What about the following?
A puzzlement of popes
A confusion of cardinals
An aridity of archbishops
A bafflement of bishops
A perplexity of priests
A muddle of ministers
A dumble of deacons (1)
Discuss, in the context of the urgent need for the Church to re-engage with all thinking people in Britain.
It needs to be stressed that (as individuals) priests and bishops, etc, are wonderful people to meet and talk to. But they do need to become more aware that, collectively, they rarely inspire more than the inclusive few.
I link these comments with my firm opinion that it is high time that the Church started to take an interest in what members actually believe, and require regular feedback from congregations.
(1) “dumble” is a word of my own creation, but I think it evokes what is being suggested.)
Is the “need for the church to re-engage with thinking people”. merely a prolongation of its focus on survival, power and authority - the authority which is now mocked and largely rejected?
Perhaps the time has come for Christianity to abandon its crenelated castles and return to the peasant roots of its founder.
Perhaps “thinking people” have realised the poverty of a theology which preaches humility and peace yet focuses on power and conquest.
Perhaps the denigration of church leadership (though seldom of individual leaders) stems from the realisation that there is, there must be, more to Christianity than is apparent from the popular press, the pomp of state occasions and the fulminations of evangelical preachers - and from a theology which gives them credibility.
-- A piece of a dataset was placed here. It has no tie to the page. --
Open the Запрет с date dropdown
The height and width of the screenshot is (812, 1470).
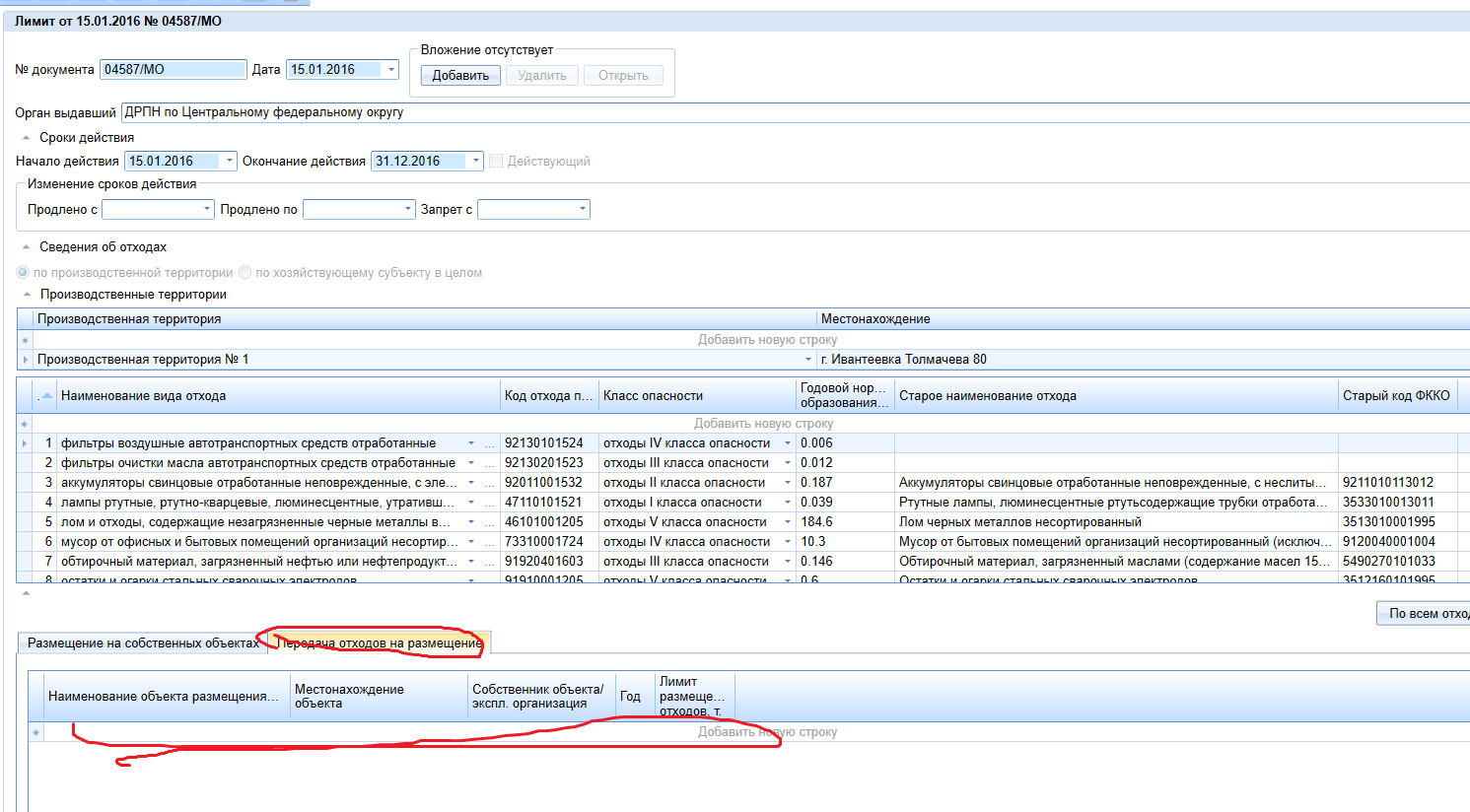click(582, 209)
Perhaps we need to look, more closely, at what the church requires of its adherents before endorsing its need to project its belief system to a wider audience.
Yet, surely we can still value our church, for, behind the veil, the church is, and has been, a focus of goodness and care for others and love and community
- and even of spiritual reality.
Dare we call for change and so risk losing all that we now value?
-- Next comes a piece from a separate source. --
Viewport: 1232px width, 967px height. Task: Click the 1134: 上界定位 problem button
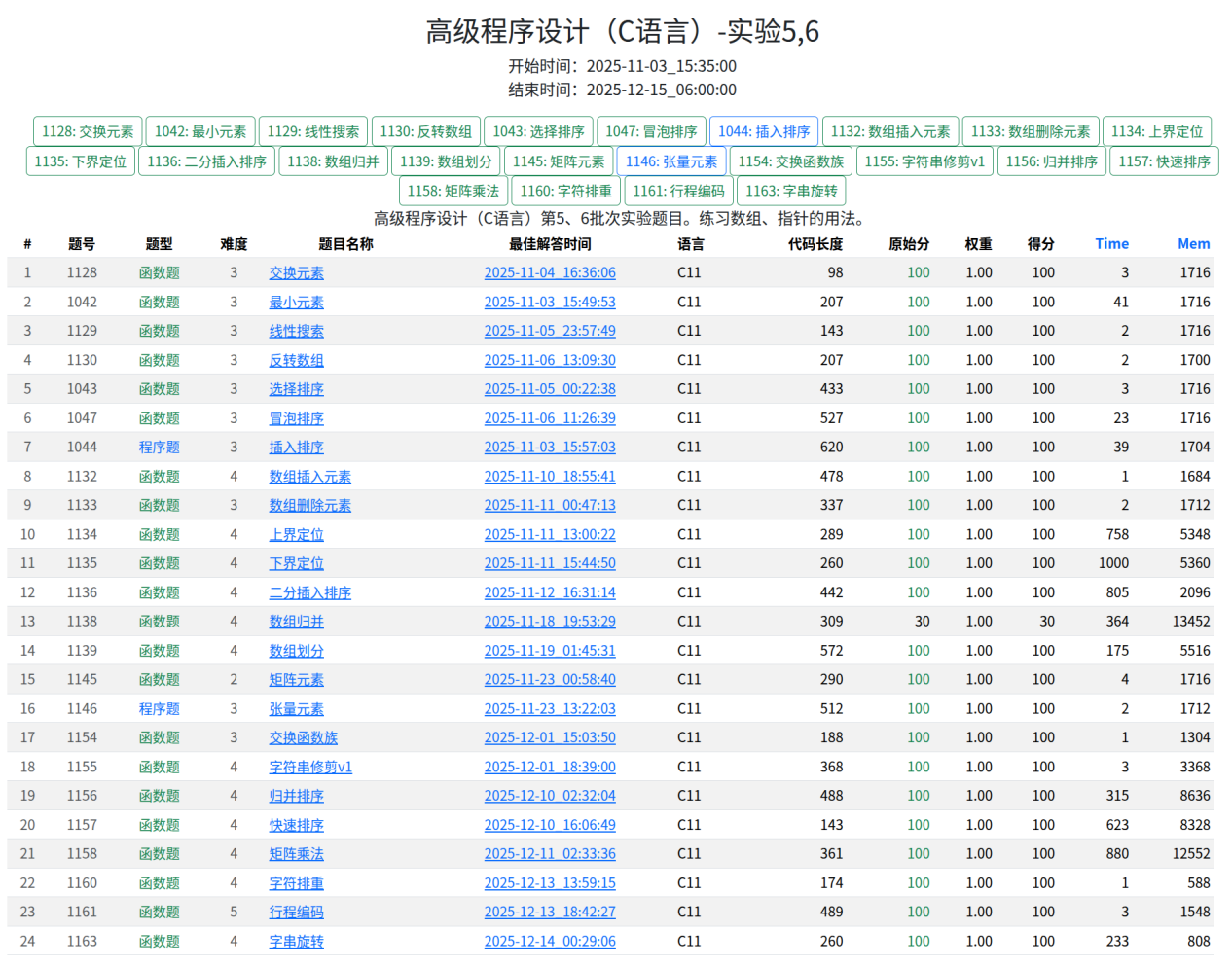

To be honest there has been no better time for church leaders to re-engage with communities. If we look at society there is increasing hardship, poverty, use of food banks, added pressures and expectations, increased levels of stress…I could go on.
In these times people need someone they can trust to lean on, where they can outpour their feelings and possibly seek advice. But within that last sentence is the key word, ‘trust’. I do not so much think people look upon religious leaders and representatives as a joke, but more like figures they do not trust. People often do not see the church as being relevant anymore.
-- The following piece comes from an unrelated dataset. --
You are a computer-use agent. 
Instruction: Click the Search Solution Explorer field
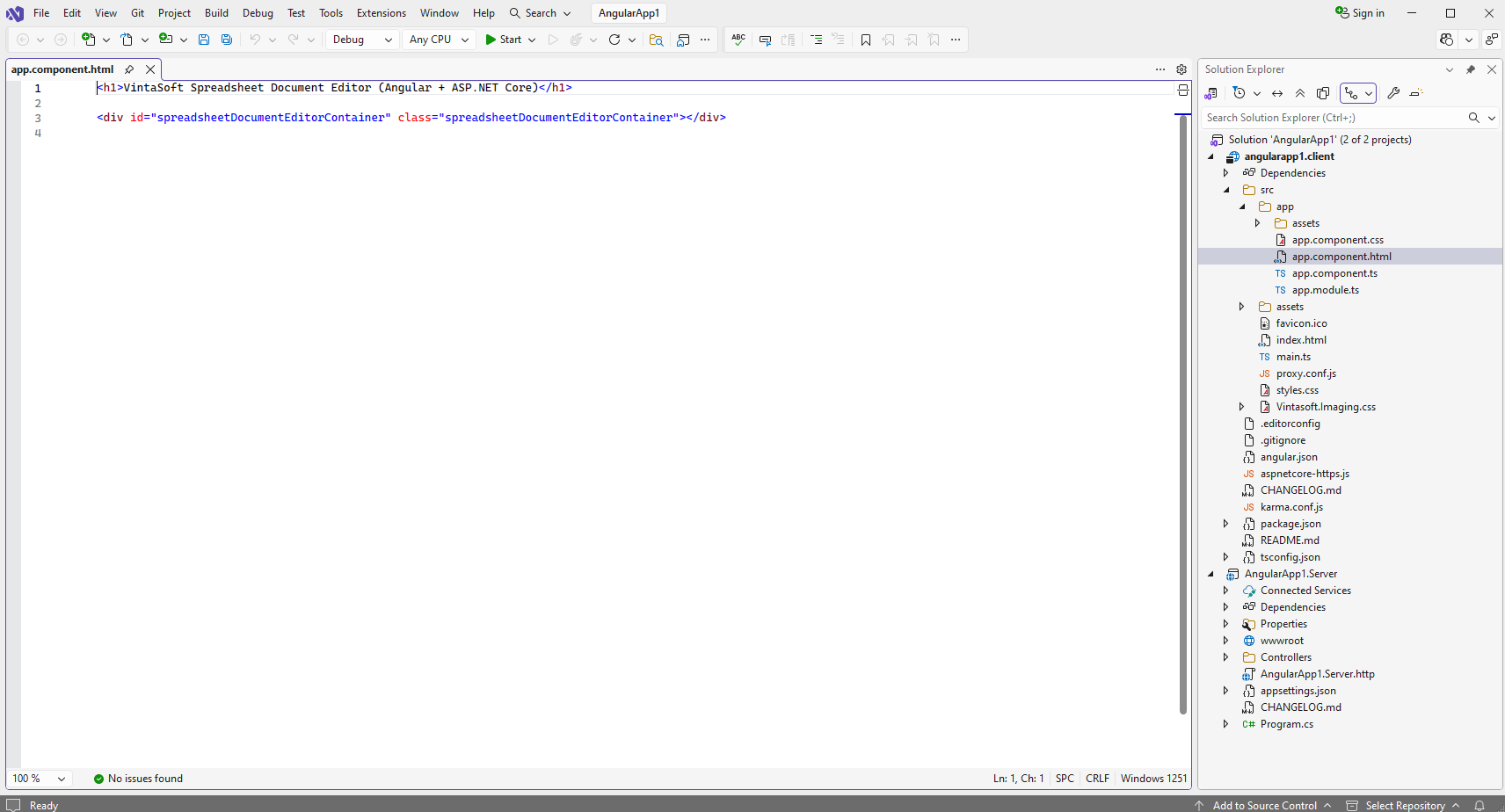[x=1332, y=118]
Churches are in general acting on issues, poverty being an obvious case, but all too often this is not at the forefront of campaigns. I would like to see religious representatives actively involved in community campaigns, rebuilding that trust and re-engaging.
The net could also be broadened, making the church itself more accessible. I remember one news item where I live in the south west of England, of a church opening its doors to local skateboarders. Okay, these skateboarders may drift off to do other things and not attend services or meetings, but they will remember, some returning when they are ready and some repaying the welcome they received in other ways.
I may have gone off on a different tangent slightly with my reply, but in general I think churches, their leaders and representatives have to approach things a little differently.